Unfortunately, that unique success is now in danger of becoming a meaningless victory. With the current Common Position on the directive on "computer implemented inventions" -- adopted 7 March 2005 by the European Council -- software patents will cover the interfaces and file formats.
The central issue of the antitrust case is the protocols that are "used on the wire" -- without these, only Microsoft can write software that is interoperable with it's desktop monopoly -- thus extending their dominance into the workgroup server market. As FSFE has pointed out in support of the Commission, this information is not secret because it is valuable, it is valuable because it is secret.
An analogy can be drawn by comparing computer networks to telephone networks. What Microsoft has done is declare the specific frequencies used to dial the numbers one and zero "multi-million dollar investments". The European Commission rightly did not allow Microsoft to confuse convention with invention.

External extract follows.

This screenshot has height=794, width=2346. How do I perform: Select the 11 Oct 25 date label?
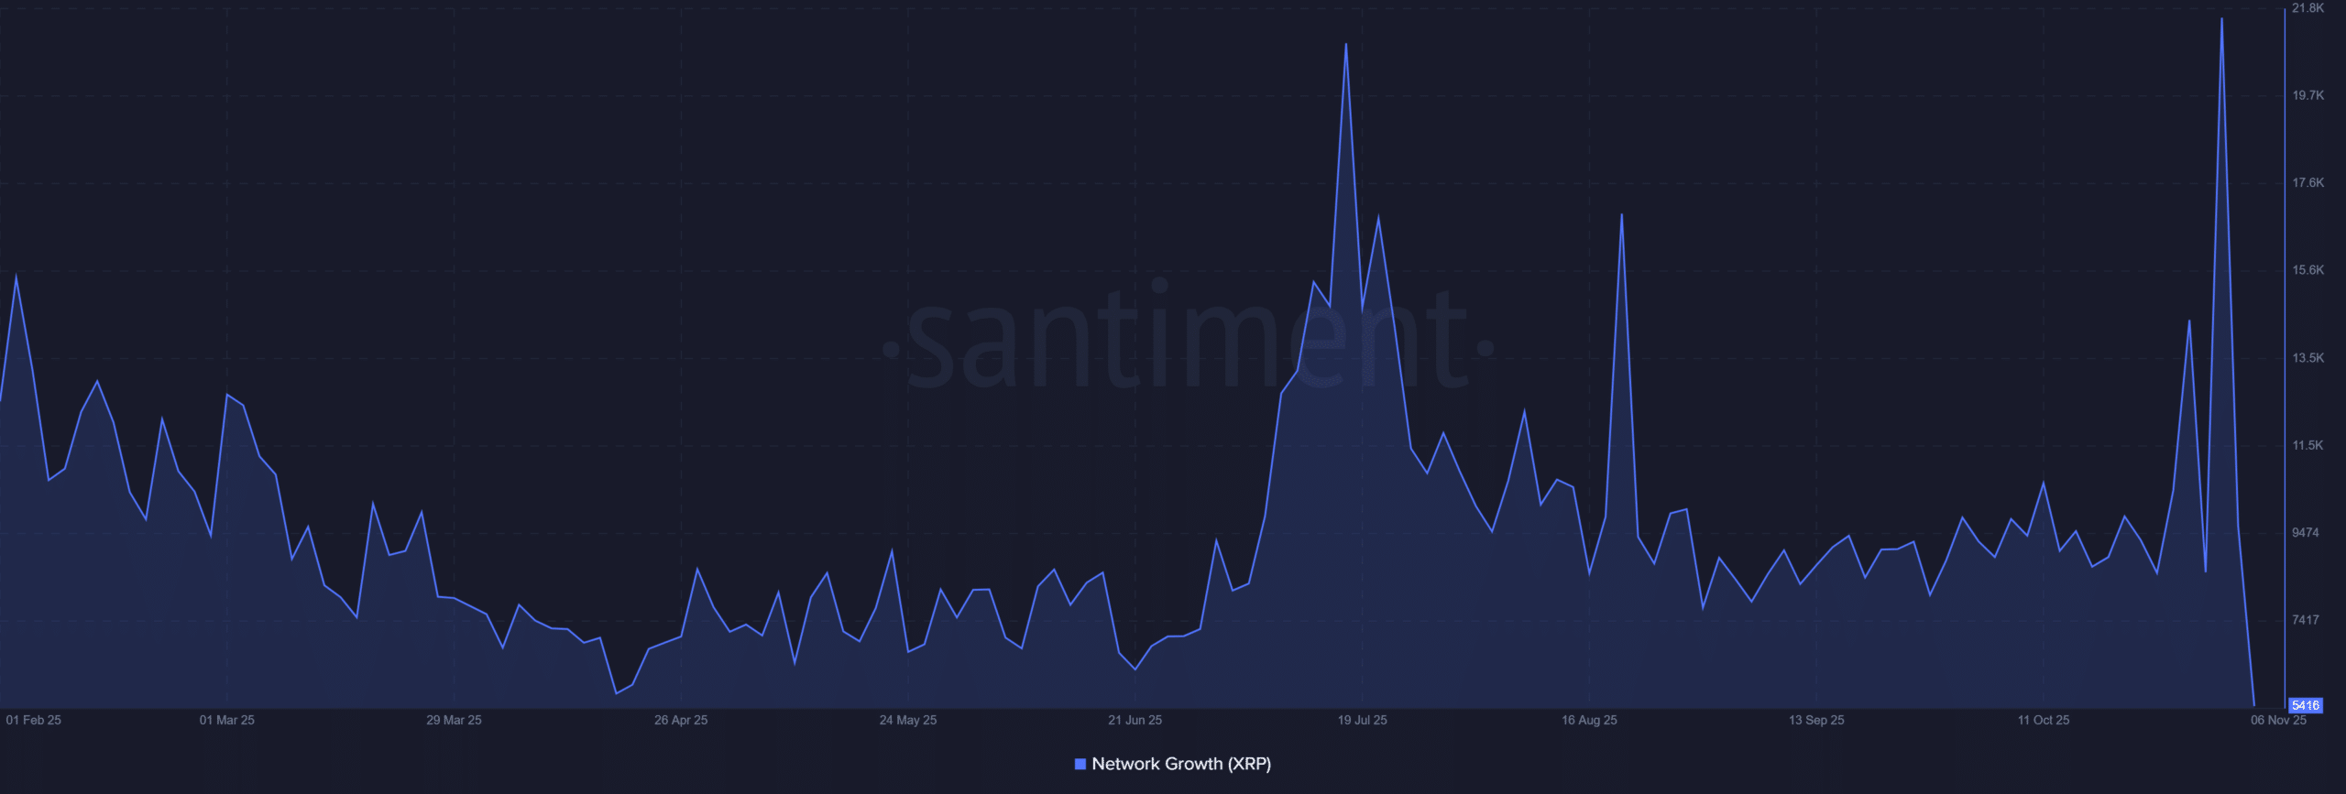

The current proposed directive grants patents on interfaces and file formats, the digital equivalent of spoken languages, this proposal supports monopolising conventions as if they were inventions. Allowing Microsoft to extend its monopoly beyond the reach of any antitrust commission in the world, it comes as little surprise that Microsoft is strongly supportive of the current draft of the directive.
Therefore, the end result may be that Ms Kroes might find a European antitrust law victory an empty one: Having forced Microsoft to publish the information necessary to achieve interoperability, it might have become illegal to write interoperable software. We are therefore concerned that in a few years you may be forced to draw the conclusion that Europe has "won the battle, but lost the war".
We jointly urge you and the European Parliament to mandate a clear definition of the innovation in which software may be included, but which may not consist of software alone. It is seminal to firmly make the statement that data processing and transmission are excluded from patentability.
That way Europe can win both the battle and the war.